Est-il encore possible d’écrire sur Napoléon, tant cette trajectoire hors du commun a concentré des bibliothèques entières et foisonnantes de livres, de fictions, d’articles depuis plus de deux siècles ? Que dire de plus de ce qui n’a déjà été dit, parfois répété, imaginé souvent, révélé, supputé et disséqué ? Comment écrire aussi sans céder à la grandiloquence, à cette « oppression de l’admiration » pointée par Chateaubriand et éviter ce que notre siècle de contresens induit en reconstruction aussi hâtive qu’inadéquate et parfois désolante ?
Napoléon n’en impose pas seulement ; il s’impose : par la nature de l’époque bouleversée dont il est le fils, par la polyphonie de son action et de sa présence, par la force d’un imaginaire qu’il s’est attaché à façonner de son vivant.

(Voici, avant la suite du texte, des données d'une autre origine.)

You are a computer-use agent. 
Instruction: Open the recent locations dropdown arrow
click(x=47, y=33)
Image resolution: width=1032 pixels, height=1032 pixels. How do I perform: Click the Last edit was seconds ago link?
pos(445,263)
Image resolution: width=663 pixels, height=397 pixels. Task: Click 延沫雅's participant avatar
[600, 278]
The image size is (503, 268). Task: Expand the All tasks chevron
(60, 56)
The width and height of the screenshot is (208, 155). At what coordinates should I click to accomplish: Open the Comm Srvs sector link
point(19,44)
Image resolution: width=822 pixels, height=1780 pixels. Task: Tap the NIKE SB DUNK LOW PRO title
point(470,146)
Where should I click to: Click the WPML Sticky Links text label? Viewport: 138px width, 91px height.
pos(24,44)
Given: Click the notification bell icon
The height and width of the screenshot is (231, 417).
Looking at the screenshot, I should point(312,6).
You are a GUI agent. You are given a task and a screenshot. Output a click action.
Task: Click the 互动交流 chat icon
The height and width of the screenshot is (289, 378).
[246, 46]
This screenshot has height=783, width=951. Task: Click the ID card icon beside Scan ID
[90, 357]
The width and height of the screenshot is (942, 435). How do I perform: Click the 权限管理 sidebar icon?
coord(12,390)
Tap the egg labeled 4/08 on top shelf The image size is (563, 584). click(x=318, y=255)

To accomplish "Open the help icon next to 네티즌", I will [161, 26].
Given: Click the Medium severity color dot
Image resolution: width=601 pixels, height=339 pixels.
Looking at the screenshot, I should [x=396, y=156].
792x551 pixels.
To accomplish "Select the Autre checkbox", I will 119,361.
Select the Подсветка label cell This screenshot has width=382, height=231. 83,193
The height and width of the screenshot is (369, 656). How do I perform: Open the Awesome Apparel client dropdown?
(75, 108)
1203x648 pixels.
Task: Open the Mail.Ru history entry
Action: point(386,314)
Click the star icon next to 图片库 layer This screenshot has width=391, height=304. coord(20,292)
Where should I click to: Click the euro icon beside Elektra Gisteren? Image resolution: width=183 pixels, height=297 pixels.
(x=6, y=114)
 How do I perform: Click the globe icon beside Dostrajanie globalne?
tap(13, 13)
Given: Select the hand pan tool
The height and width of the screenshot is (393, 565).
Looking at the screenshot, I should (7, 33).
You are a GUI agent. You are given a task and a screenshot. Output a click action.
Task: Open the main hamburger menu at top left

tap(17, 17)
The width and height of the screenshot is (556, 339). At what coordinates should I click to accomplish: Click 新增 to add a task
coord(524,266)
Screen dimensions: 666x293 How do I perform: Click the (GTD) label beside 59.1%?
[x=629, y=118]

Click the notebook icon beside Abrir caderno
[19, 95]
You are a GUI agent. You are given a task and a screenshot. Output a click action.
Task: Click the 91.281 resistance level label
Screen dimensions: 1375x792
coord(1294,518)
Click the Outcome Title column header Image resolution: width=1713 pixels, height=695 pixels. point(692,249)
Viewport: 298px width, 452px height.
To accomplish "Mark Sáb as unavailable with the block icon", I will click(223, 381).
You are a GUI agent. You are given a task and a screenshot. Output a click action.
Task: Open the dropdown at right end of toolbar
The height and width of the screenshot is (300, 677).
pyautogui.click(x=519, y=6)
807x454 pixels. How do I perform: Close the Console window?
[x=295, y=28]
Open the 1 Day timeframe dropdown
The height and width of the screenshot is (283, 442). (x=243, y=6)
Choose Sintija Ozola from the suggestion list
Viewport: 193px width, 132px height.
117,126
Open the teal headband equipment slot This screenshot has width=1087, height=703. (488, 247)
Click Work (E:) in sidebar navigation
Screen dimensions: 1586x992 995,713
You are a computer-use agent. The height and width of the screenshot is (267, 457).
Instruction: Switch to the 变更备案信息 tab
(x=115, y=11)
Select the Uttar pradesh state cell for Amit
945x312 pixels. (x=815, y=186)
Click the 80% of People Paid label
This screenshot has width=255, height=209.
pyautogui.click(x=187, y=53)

Le surhumain croise en permanence l’humain, la complexité du bilan la puissance lisible de la destinée, le moderne l’antique.
Les atermoiements mémoriels, dont il est aujourd’hui l’objet, ont ceci de signifiant qu’ils relèvent tant d’une forme d’inquiétude empreinte d’effroi que d’une difficulté structurelle à comprendre et à aborder ce passé. Le récit napoléonien, en effet, écrase ; il est écrasant par sa dynamique propre qui, vue de la fenêtre de notre époque tissée de contraintes, suscite le vertige. Napoléon est homme de domination ; à tout le moins est-ce ainsi qu’il vient à nous. Il domine sa vie d’abord : tout juste français par aléas, latin par héritage, « outsider » par naissance, le « petit Corse » a fait de la trame de ses stigmates originels le réservoir social de son énergie. Il est l’homme si humain qui dépasse néanmoins les contingences de ce que les déterminismes auraient pu empêcher. Mais, après tout, rien de forcément surprenant dans cette genèse qui obéit aux ressources de ces conformations psychologiques qui arrachent leur promotion au prix d’une soif inextinguible de faire mentir le sort. Il incarne une méritocratie pré-républicaine que d’autres emprunteront à leur tour. Ce qui sidère, in fine, laisse sans voix, c’est ce Bonaparte qui se fait Napoléon, cette jonction d’une réussite personnelle sur soi-même, sur les circonstances, sur ses rivaux avec une aventure qui surplombe son temps et qui paraît l’envelopper de sa démesure. Cette surpuissance intrigue, elle fait bouger les hommes et les frontières, transforme les profondeurs de la société en une séquence si ramassée qu’elle suscite chez nos contemporains un désappointement où se mêle à la fascination une étrangeté absolue. Car si le despote peut nourrir l’image, la complexité de cette dernière vient aussi de ce fait qu’il porte une idée, celle qu’Hegel a entrevue et pressentie lors de l’entrée de l’Empereur à Iéna en 1806, cette « âme du monde » dont on ne sait si elle annonce les désastres à venir de l’histoire ou un saut qualitatif dans une toute autre temporalité tant politique que sociale.
Tout le problème posé par la réception de l’héritage napoléonien est qu’il ne peut se réduire au despotisme dans lequel ses contempteurs souhaiteraient l’enfermer.
Il est aussi le continuateur et l’accélérateur de ce grand mouvement de l’égalité dans lequel Tocqueville verra la marche des sociétés. Le passage de l’intrépide Bonaparte à l’Empereur absolu, qui légifère autant qu’il guerroie, qui fonde autant qu’il renverse, est tout dans ce coup de génie d’habiter toutes les contradictions de son temps. Il s’en fait le réceptacle, il en embrasse tous les partis pris, il en condense toutes les énergies, négatives et positives. Il est l’homme qui épouse bien sûr son moment, et sa prescience est de l’avoir compris. Jean-Jacques Rousseau, qu’il lût beaucoup, prédisait dans des lignes fameuses de L’Emile : « Nous approchons de l’état de crise et du siècle des révolutions ». Sans ce viatique, aveuglé confusément par notre propre sensibilité, nous nous interdisons de saisir la singularité de l’homme, de l’exceptionnelle empreinte qui demeure la sienne : celui qui, sous la pression d’évènements énormes, fait basculer la société dans la modernité que nous lui connaissons encore. Napoléon est indissociable de la forge abrasive de ce quart de siècle qui, de 1789 à 1815, césure l’histoire : des Lumières, dont il est l’un des enfants, il en porte la rationalité jusque dans ses excès, mais il en limite aussi les débordements avec cette science de la France qu’il comprend mieux, lui l’insulaire prodigue, que bien des nostalgiques de la monarchie et des frénétiques de la Révolution. Parce qu’il articule l’une à l’autre, qu’il les pense et les opère dans la continuité, il fonde le contrat national sur lequel nous vivons depuis plus de deux siècles.